There are so many "reports" now that show from 2020-2025 and act like some insane change has occurred when using the insanity of 2020-2021 as a baseline. Extend the chart back to 2000ish so we can see if this is an actual change or just a return to normal.

alephnerd•8mo ago
It's 2025. 2019 has become history.

It's like comparing the job market in 2017 with that in 2010. A lot changes in 6 years in the tech industry.

Dylan16807•8mo ago
If "history" and "today" have very different numbers, that could mean many things.

But if they have very similar numbers, than that's strong evidence that things have not in fact changed much.

"History" is often relevant, and depending on the claim it can be very relevant.

castlecrasher2•8mo ago
>Why does the chart stop at 2020.

Lies, damned lies, and statistics.

xboxnolifes•8mo ago
The graph doesn't even show a drop. It's showing things as being roughly equal today as to 2019, 2020, 2021, and 2022. It just shows 2023 and 2024 being outliers.
senderista•8mo ago
Not a fan of the non-zeroed-out y-axis.
cdkmoose•8mo ago
That's a big pet peeve of mine, although to be fair I've seen much worse than this one. It can make the deltas look more meaningful than they actually are.
didgetmaster•8mo ago
I generally judge how accurate a story is, by how much the graph is manipulated to show the most drastic possible change.

When the start is something like October 11, 2023 and the end is not today; that is usually a big tell.

readthenotes1•8mo ago
Fascinating that the net change globally is so much more than for the US according to their data.
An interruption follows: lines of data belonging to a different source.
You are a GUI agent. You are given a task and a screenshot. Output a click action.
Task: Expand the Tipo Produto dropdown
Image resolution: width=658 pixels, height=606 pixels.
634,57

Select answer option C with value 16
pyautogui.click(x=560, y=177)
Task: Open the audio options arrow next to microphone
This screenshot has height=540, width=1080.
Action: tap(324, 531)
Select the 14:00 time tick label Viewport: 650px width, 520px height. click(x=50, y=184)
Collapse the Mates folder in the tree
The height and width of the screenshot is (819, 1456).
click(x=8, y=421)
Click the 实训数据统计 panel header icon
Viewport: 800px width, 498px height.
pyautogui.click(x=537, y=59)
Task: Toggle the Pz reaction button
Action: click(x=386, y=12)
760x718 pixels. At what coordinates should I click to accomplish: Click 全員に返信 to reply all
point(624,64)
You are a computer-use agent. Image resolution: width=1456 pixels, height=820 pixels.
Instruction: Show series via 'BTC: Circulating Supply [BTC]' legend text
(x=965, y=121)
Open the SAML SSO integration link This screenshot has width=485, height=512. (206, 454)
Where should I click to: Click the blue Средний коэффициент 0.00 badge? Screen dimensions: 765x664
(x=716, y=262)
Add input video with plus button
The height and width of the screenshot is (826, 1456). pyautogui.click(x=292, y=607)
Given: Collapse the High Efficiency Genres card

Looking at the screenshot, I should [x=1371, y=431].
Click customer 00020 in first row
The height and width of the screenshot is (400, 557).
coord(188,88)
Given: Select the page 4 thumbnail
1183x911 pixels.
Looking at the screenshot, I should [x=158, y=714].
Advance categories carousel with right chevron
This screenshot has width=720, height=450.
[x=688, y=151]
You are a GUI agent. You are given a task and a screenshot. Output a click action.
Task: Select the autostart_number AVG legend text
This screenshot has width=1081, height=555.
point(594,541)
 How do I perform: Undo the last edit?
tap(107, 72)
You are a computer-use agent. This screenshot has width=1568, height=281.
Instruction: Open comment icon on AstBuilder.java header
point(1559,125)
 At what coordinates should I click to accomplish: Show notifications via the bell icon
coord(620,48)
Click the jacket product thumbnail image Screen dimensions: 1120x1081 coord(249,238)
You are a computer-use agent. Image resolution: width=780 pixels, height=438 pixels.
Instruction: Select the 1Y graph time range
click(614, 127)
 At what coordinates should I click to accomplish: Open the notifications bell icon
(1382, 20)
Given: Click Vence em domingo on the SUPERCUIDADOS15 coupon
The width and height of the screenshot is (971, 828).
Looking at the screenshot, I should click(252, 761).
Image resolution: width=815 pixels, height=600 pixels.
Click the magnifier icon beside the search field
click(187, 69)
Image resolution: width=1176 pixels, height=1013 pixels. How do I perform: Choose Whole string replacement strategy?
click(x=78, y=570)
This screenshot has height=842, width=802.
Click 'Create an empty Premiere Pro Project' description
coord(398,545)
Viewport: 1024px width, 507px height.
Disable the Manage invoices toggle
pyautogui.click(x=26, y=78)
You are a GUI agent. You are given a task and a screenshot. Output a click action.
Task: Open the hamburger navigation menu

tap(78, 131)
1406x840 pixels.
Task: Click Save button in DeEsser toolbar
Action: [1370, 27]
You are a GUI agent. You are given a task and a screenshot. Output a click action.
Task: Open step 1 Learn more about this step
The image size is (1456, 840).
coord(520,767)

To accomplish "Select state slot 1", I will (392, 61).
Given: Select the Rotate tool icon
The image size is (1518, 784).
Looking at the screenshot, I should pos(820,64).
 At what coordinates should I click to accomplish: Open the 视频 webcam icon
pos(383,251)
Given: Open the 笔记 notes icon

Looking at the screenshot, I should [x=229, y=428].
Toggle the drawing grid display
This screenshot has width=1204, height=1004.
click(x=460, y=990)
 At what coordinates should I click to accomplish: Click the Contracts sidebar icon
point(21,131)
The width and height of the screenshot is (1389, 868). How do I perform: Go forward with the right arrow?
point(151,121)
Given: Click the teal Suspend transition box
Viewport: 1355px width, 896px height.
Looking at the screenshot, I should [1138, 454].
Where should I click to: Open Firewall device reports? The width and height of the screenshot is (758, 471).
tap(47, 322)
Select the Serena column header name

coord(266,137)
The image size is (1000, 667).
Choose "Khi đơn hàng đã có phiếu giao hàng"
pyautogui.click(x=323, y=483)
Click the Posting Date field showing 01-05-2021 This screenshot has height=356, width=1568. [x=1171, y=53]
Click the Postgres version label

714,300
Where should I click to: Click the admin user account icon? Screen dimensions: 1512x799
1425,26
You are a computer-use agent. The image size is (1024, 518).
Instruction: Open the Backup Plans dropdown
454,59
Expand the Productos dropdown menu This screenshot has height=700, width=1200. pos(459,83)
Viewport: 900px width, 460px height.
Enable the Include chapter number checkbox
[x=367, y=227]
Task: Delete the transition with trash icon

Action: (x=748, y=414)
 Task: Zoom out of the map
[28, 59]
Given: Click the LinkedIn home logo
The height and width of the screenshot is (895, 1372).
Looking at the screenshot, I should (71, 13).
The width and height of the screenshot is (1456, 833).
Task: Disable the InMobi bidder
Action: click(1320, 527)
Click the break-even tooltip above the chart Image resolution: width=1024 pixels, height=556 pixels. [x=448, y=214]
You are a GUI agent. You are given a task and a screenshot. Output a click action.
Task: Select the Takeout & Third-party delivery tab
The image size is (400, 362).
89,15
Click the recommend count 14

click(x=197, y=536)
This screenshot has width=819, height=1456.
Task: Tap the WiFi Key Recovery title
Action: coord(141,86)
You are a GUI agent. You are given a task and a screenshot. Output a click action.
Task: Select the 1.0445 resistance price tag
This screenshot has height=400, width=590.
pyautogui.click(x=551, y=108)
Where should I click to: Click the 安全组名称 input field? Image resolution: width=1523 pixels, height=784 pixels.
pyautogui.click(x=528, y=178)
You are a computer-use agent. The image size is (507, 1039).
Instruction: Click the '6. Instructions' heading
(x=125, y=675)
The title should be something like "US still a strong draw in spite of global cool down"

mainecoder•8mo ago
This is false, the situation in the United States has definitely been less favorable however the situation in many developing countries has gotten even worse and thus there are more people who will want to work in the US since they do not have the luxury of living
alephnerd•8mo ago
Depends developing country to developing country.

White Collar hiring and salary growth has picked up in China, India, ASEAN, etc. Living standards for the average person won't be hot, but if you are working in a STEM field you are earning on the higher end, and by mid-career you can afford to insulate yourself from some of the worst aspects living in gated communities or suburbs.

Azerbaijan might be a different story, as you guys might be getting some contagion from Turkiye and Russia's economic slowdown.